Fischer sobresale particularmente en su capacidad para crear momentos de sorpresa absoluta. Sus esculturas motorizadas, como esas sillas de oficina que se desplazan de manera autónoma por el espacio de exposición, crean situaciones donde lo inesperado se convierte en la norma. Es un teatro del absurdo donde los objetos cobran vida, no para entretenernos, sino para enfrentarnos a nuestras propias expectativas sobre el arte y la realidad.
El artista también manipula nuestra percepción del espacio con una maestría desconcertante. Sus cortes en las paredes de las galerías no son simples agujeros, sino portales que revelan la naturaleza construida de nuestros espacios de exhibición. Es como si Fischer hubiera decidido tomar el concepto kantiano del espacio como forma a priori de la sensibilidad y darle la vuelta como un guante.
En un mundo del arte contemporáneo a menudo predecible, donde cada artista parece haber encontrado su cómodo nicho, Fischer sigue siendo inescrutable. Se niega a encerrarse en una única firma estilística, prefiriendo explorar constantemente nuevas direcciones. Este enfoque podría parecer disperso, pero en realidad revela una coherencia profunda: la de un artista que comprende que el arte, como la vida misma, está en perpetuo movimiento.
Fischer no duda en confrontar las contradicciones inherentes al mundo del arte contemporáneo. Sus obras monumentales, producidas con medios tecnológicos sofisticados, conviven con intervenciones más modestas, casi artesanales. Esta tensión entre la alta tecnología y la baja tecnología, entre lo espectacular y lo íntimo, crea una dinámica fascinante que refleja las paradojas de nuestra época.
Su práctica artística cuestiona también nuestra relación con el valor en el arte. ¿Cómo evaluar una obra destinada a desaparecer? ¿Qué queda cuando una escultura de cera ha terminado de consumirse? Estas preguntas nos remiten a interrogantes filosóficos fundamentales sobre la naturaleza del arte y su lugar en nuestra sociedad mercantil. Fischer no propone respuestas simples, sino que nos invita a reflexionar sobre estas cuestiones de manera lúdica y provocativa.
El uso que hace Fischer de las nuevas tecnologías es particularmente interesante. Sus esculturas digitalizadas en 3D y luego ampliadas a una escala monumental representan una fusión fascinante entre el gesto artístico tradicional y las posibilidades ofrecidas por la tecnología contemporánea. Es como si el artista buscara reconciliar la artesanía tradicional con la era digital, creando obras que existen simultáneamente en varias dimensiones de la realidad.

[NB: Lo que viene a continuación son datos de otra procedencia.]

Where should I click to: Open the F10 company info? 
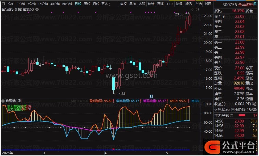coord(170,4)
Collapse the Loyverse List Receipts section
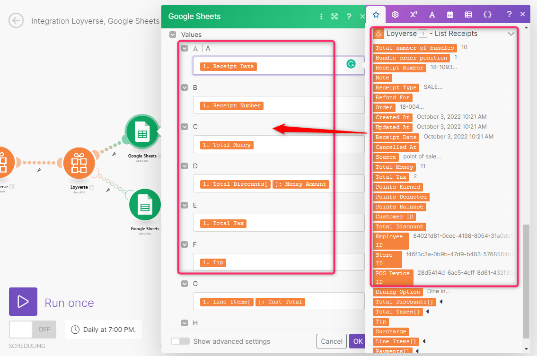Image resolution: width=537 pixels, height=356 pixels. tap(511, 34)
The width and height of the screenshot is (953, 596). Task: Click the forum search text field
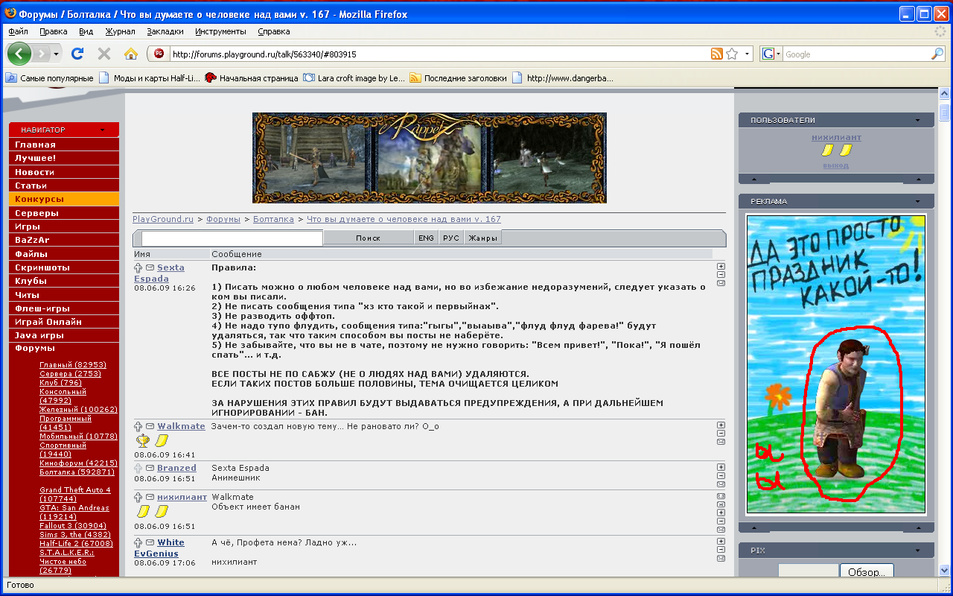pos(232,238)
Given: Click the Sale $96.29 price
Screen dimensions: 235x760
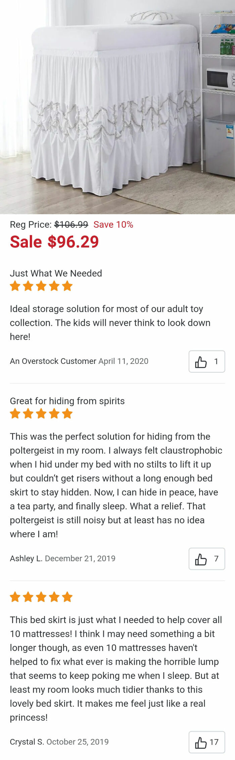Looking at the screenshot, I should click(54, 241).
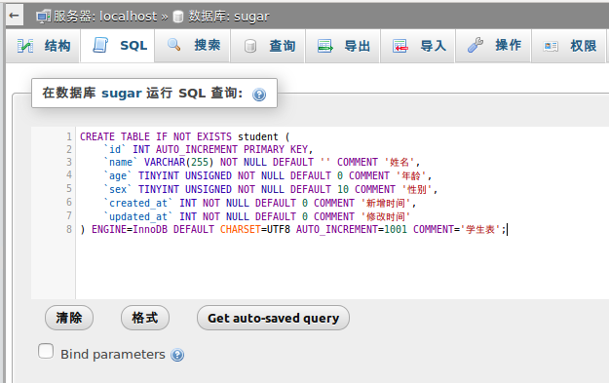The image size is (609, 383).
Task: Click the 搜索 magnifier icon
Action: coord(174,45)
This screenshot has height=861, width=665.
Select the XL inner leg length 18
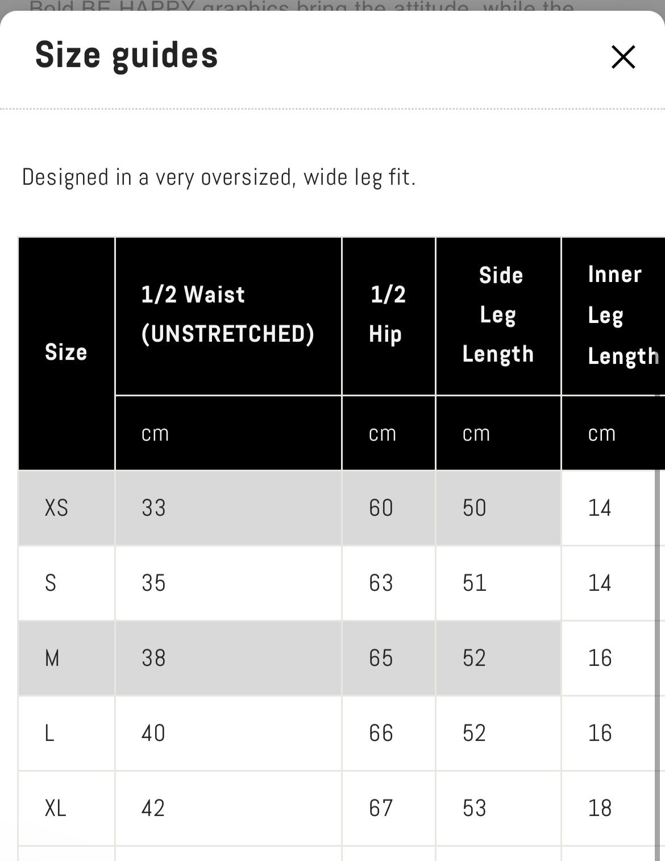(x=600, y=808)
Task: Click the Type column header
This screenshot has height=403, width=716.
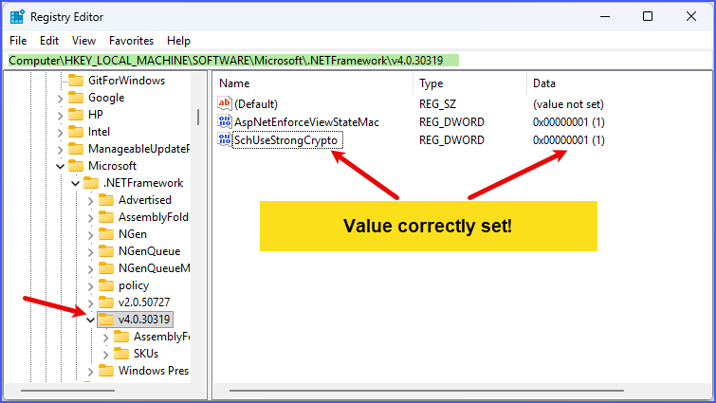Action: point(431,83)
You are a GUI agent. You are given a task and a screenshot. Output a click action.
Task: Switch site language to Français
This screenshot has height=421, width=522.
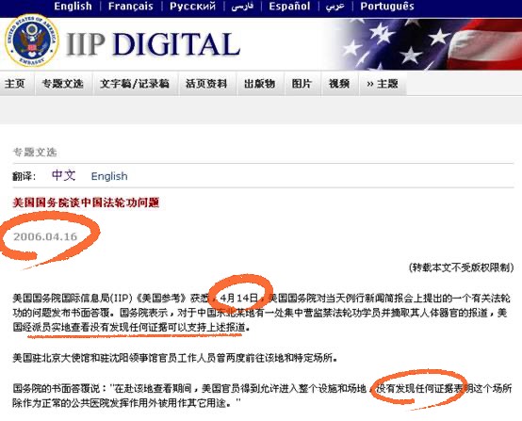coord(130,7)
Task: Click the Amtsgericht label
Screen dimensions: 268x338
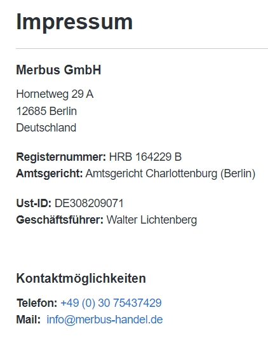Action: tap(50, 173)
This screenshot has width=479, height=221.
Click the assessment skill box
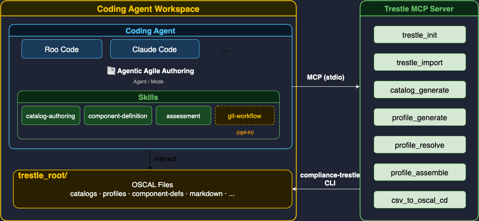tap(183, 116)
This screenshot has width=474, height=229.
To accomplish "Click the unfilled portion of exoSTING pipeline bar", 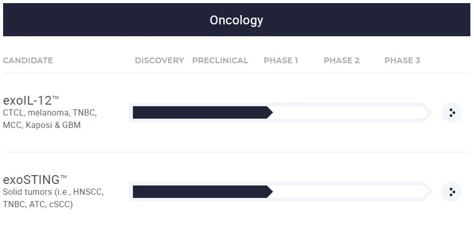I will [x=348, y=192].
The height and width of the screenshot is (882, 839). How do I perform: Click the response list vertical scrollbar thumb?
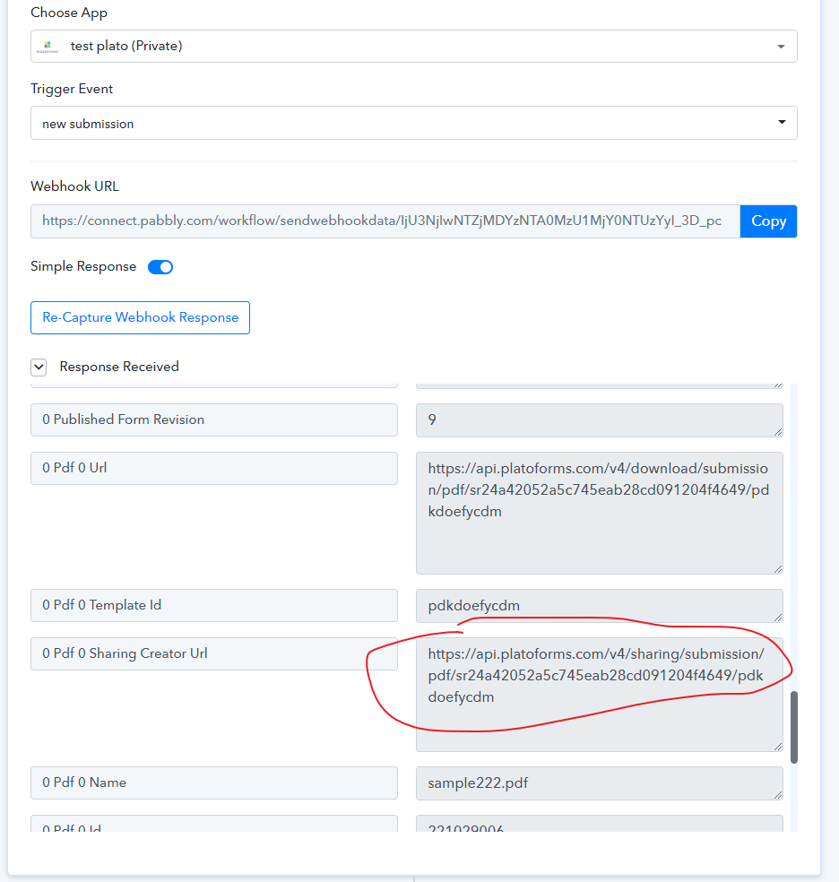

Lo que hace que la obra de Fischer sea tan relevante hoy en día es su capacidad para capturar el espíritu de nuestra época: un período marcado por la inestabilidad, la incertidumbre y la transformación constante. Su arte nos recuerda que la belleza puede residir en la impermanencia, que la destrucción puede ser creativa y que el arte más significativo es aquel que se atreve a cuestionar sus propios fundamentos.